Grafting Wax
The necessity to protect graft unions by excluding air and moisture from cut plant tissue led to the use of balls of mud in ancient times. Later, various kinds of waxes were used.
In 1879, Prof. J. L. Budd[2], head of the Horticultural Department at Iowa State College, using resin and linseed oil, side grafted 150 varieties of Russian apples received from the interior of Russia in the winter of 1878. A boy swabbed hot wax on the grafts, using a lantern heater not too different from those used nowadays.
Mr. F. O. Harrington and Mr. S. W. Snyder, Iowa nurserymen were teaching grafting to members of the Iowa Horticultural Society in 1900, 1901 and 1902, at their annual meetings. Mr. J. B. McLaughlin[9], College Springs, Iowa, speaks of successfully grafting walnuts in 1900 in a discussion of the horticultural society led by Van Houton, Edwards, etc.
In 1909, Mr. E. A. Riehl[14] gave a talk before the Iowa State Horticultural Society in which he advocated covering the whole walnut scion, buds and all, with liquid wax. His first Thomas grafted tree is in a ravine back at his barn at Godfrey, Illinois. It was planted about 1902[12].

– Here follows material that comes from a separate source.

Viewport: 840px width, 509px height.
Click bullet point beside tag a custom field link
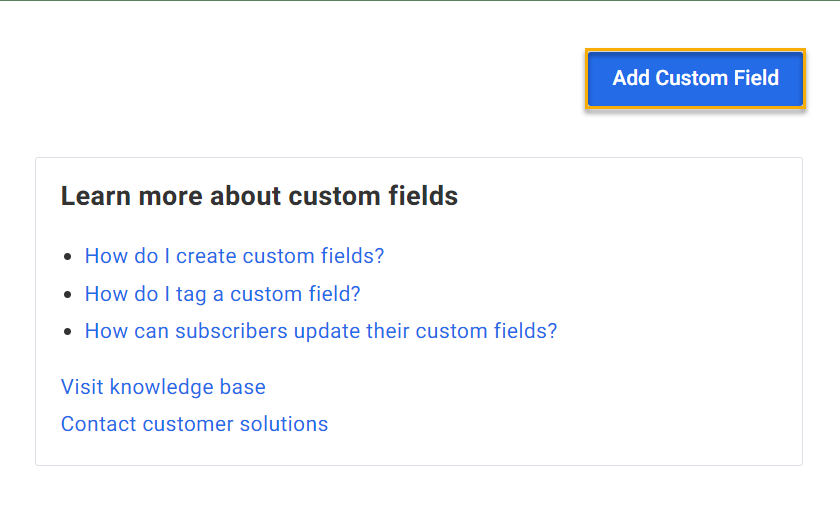click(67, 295)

In 1910, the Northern Nut Growers' Association was organized by Prof.
John Craig of Cornell University, Dr. Robert T. Morris, Dr. W. C.
Deming, Mr. T. P. Littlepage and others. Craig had previously been at
Iowa State College where he and Budd had shown much interest in nut
trees.
In 1912, Mr. J. F. Jones [1][7], came up from the South where he had been successful in pecan grafting and started a black walnut nursery at Lancaster, Penna. He had been in Florida up to 1907. While in Florida he became acquainted with Mr. John G. Rush, of Willow Run, Penna., and did some walnut grafting for him. It was Mr. Rush who advised him to go to Lancaster and start a nursery for northern black walnuts. Jones patented his patch budder in 1912, and using the hot wax method developed by Mr. E. A. Riehl was very successful in walnut grafting.
In 1914, Dr. W. C. Deming and President T. P. Littlepage of the N.N.G.A.
and Messrs. C. A. Reed and C. P. Close of the USDA had a conference in
Washington which resulted in the publication of the American Nut
Journal.
Paraffin In Grafting
Dr. Robert T. Morris[10], writing in the American Nut Journal in 1929, advocates the use of paraffin to cover walnut grafts instead of wax. Both he and Dr. J. Russell Smith[15] credit Mr. J. Ford Wilkinson with first using paraffin instead of wax on walnut grafts. Mr. Wilkinson wrote that he got the idea from seeing a careless workman splash paraffin on the buds as well as on the union in fruit tree grafting at the McCoy Nursery about 1914. The author bought apple and plum grafts about 1922 from the Gurney Nursery which were all covered with paraffin. It was at conventions of the Northern Nut Growers' Association that new methods like this were passed along to members.